#### [The data]
++++++++++++++++++++

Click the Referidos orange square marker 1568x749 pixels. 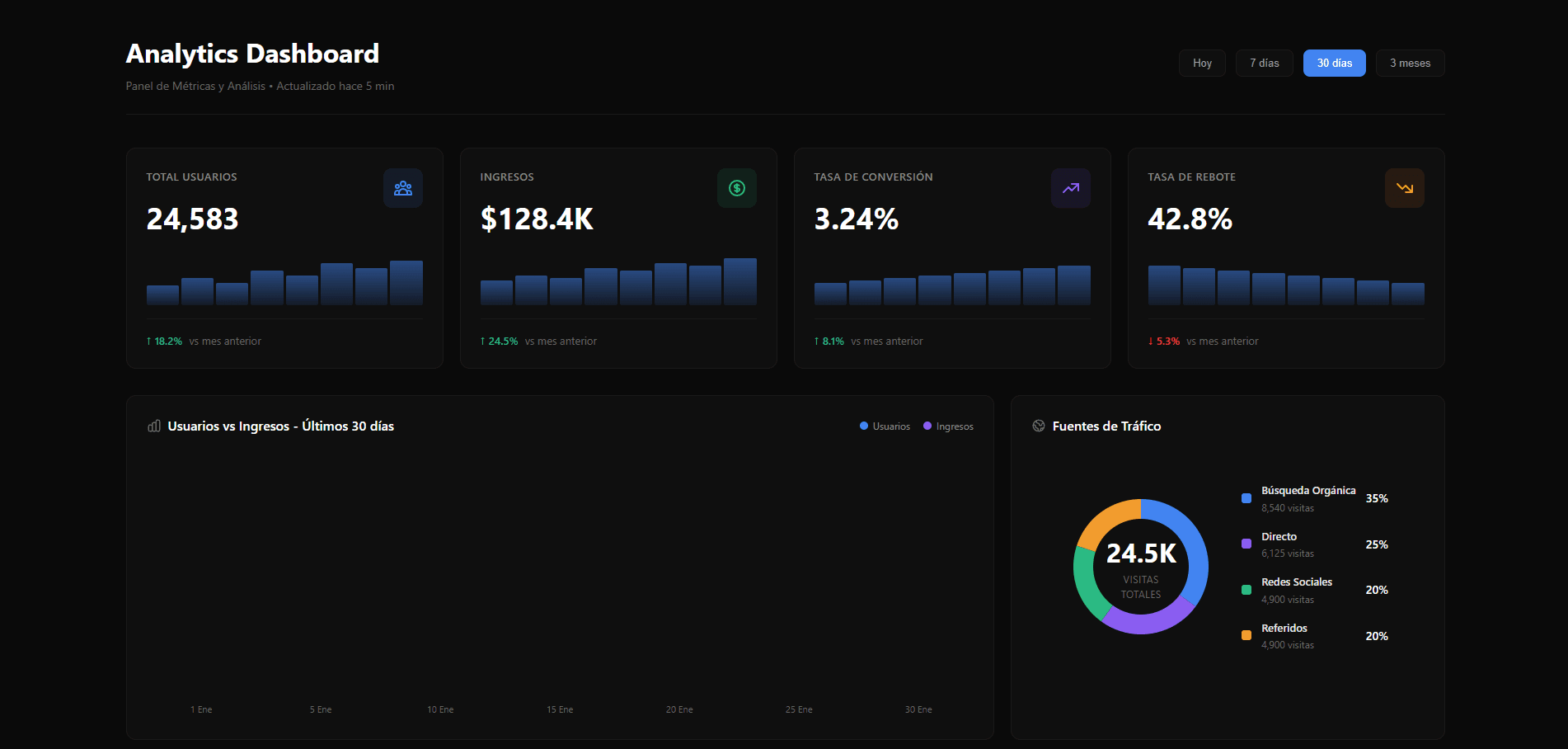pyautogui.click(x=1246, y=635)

++++++++++++++++++++

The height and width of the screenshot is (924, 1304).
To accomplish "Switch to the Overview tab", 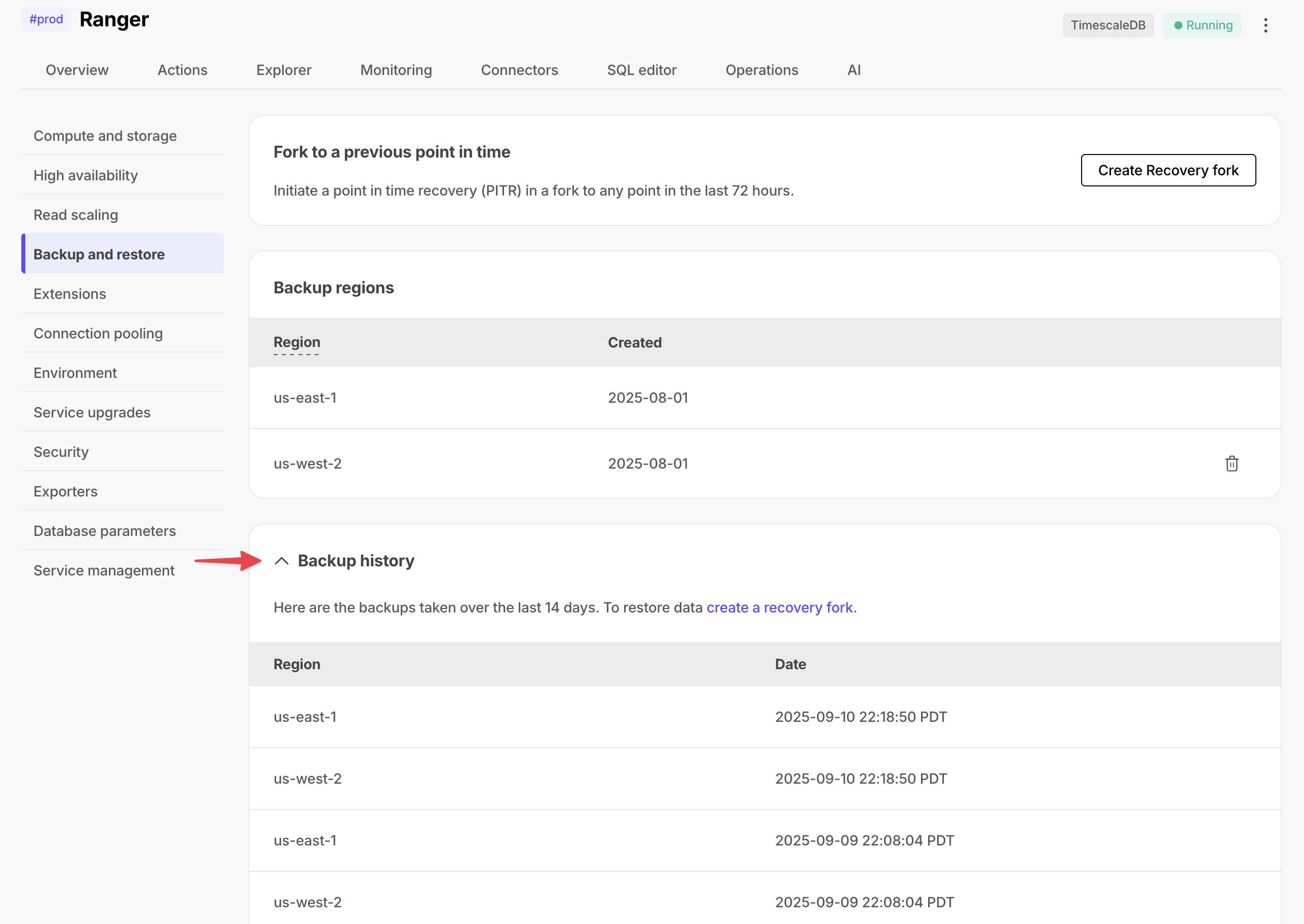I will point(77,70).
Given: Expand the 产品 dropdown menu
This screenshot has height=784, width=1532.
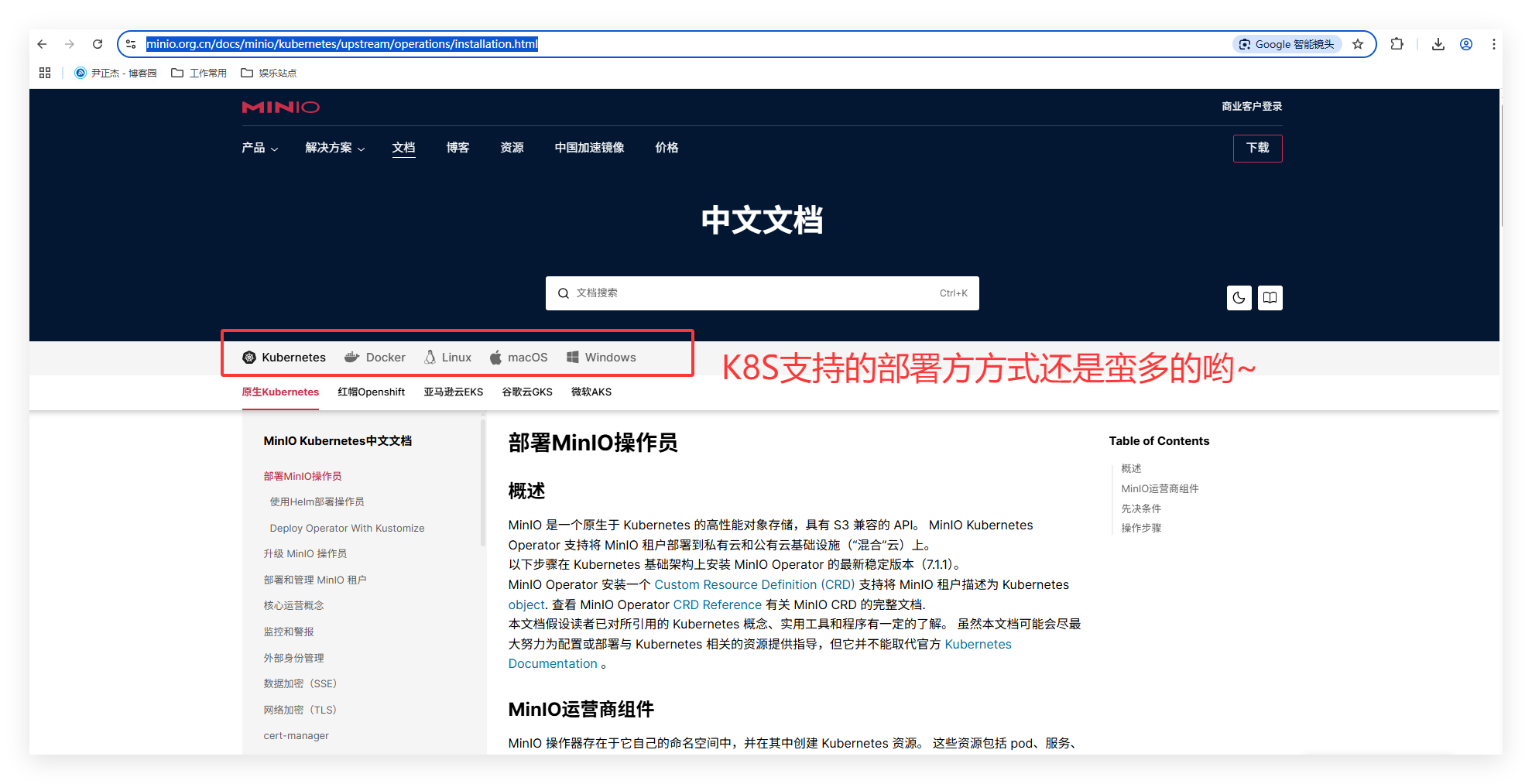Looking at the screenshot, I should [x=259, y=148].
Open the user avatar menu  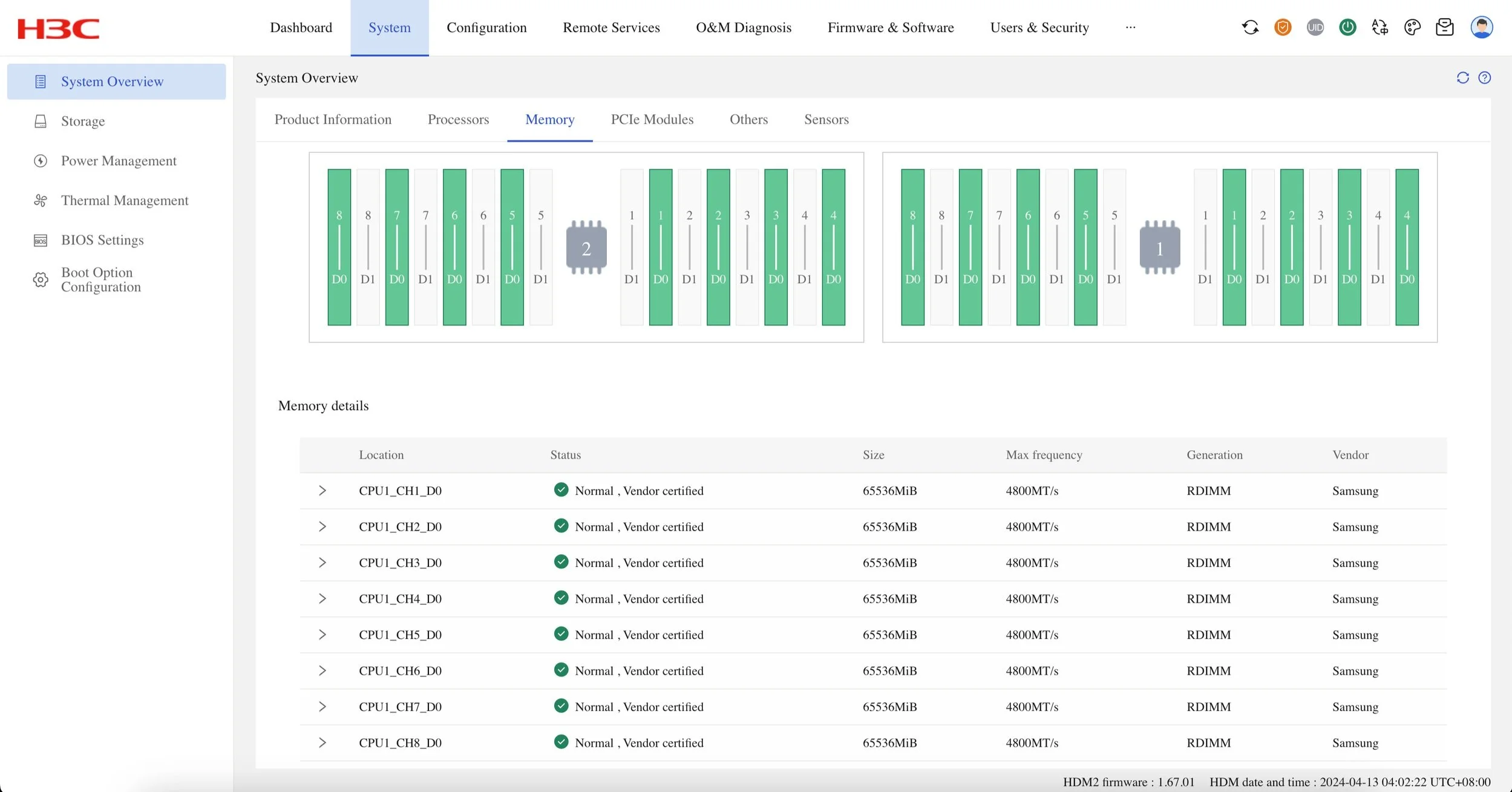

++++++++++++++++++++

An exact copy is needed of the stretch above that opens with the line containing "Given: Expand the 产品 dropdown menu" and closes with the line containing "Open the user avatar menu"; the pictures are not part of it.

#### [Exercise output]
Given: Expand the 产品 dropdown menu
This screenshot has height=784, width=1532.
Looking at the screenshot, I should [x=259, y=148].
Open the user avatar menu  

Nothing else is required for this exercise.